• _TASK INPUT_:
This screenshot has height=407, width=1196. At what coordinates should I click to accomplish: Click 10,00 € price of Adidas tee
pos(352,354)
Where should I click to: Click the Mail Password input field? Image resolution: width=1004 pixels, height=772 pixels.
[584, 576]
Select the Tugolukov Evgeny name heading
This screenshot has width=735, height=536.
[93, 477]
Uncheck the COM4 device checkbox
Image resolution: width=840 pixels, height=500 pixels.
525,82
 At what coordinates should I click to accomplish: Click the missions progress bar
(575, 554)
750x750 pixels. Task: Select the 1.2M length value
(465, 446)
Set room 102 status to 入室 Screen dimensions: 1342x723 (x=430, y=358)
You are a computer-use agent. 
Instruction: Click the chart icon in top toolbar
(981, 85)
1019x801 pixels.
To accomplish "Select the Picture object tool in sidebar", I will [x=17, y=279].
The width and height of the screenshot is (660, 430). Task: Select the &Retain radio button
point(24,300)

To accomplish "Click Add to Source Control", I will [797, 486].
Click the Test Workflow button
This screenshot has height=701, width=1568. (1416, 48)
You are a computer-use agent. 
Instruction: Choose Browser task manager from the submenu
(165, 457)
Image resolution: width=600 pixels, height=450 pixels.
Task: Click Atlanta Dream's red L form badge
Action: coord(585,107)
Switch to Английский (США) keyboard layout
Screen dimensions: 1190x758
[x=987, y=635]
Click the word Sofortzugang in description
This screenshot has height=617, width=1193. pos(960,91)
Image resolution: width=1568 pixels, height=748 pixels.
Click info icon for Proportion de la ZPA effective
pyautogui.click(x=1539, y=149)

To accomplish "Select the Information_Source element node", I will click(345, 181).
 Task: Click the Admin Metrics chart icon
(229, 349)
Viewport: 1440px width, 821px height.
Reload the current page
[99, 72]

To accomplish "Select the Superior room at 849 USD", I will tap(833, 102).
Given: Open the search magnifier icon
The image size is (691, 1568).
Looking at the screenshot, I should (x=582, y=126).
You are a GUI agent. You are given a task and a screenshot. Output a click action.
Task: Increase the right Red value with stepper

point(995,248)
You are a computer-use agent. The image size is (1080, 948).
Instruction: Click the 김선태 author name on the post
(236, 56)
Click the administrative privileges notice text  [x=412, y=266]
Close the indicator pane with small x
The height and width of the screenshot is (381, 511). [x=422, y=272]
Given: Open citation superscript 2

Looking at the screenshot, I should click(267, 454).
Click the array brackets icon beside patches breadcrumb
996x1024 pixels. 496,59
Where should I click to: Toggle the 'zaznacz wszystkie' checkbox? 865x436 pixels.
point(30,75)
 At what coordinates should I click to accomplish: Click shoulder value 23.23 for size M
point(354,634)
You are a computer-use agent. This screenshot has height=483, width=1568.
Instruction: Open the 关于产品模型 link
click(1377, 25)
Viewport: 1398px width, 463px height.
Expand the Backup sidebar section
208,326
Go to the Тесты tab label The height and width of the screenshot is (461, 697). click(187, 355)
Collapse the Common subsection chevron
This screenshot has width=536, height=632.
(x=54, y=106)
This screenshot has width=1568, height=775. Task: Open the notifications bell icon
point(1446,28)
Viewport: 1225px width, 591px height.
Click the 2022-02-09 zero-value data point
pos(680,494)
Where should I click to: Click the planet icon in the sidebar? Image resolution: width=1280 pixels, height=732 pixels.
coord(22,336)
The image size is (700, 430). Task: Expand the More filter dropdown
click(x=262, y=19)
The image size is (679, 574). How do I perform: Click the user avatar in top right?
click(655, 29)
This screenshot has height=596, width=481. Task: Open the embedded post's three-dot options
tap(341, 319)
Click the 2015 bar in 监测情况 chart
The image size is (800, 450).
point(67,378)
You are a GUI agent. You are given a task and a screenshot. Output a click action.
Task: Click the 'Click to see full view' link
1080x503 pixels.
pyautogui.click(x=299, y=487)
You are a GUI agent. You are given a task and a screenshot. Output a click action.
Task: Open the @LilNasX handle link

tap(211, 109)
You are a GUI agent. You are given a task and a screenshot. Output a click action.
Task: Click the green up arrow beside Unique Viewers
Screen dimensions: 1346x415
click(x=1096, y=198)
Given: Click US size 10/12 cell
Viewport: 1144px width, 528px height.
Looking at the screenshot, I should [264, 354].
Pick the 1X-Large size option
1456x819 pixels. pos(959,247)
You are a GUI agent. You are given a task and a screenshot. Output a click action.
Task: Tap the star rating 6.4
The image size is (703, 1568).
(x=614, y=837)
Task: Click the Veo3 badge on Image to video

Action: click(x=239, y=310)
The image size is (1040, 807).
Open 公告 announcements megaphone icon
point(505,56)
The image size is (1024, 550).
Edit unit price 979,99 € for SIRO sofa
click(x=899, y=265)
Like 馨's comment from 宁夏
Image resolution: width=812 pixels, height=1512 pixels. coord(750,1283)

• _WHAT THE TASK ASKS_: Please say how many lines in the records above contain the word "will", giving the number alone.

• _FINISHED EXERCISE_: 4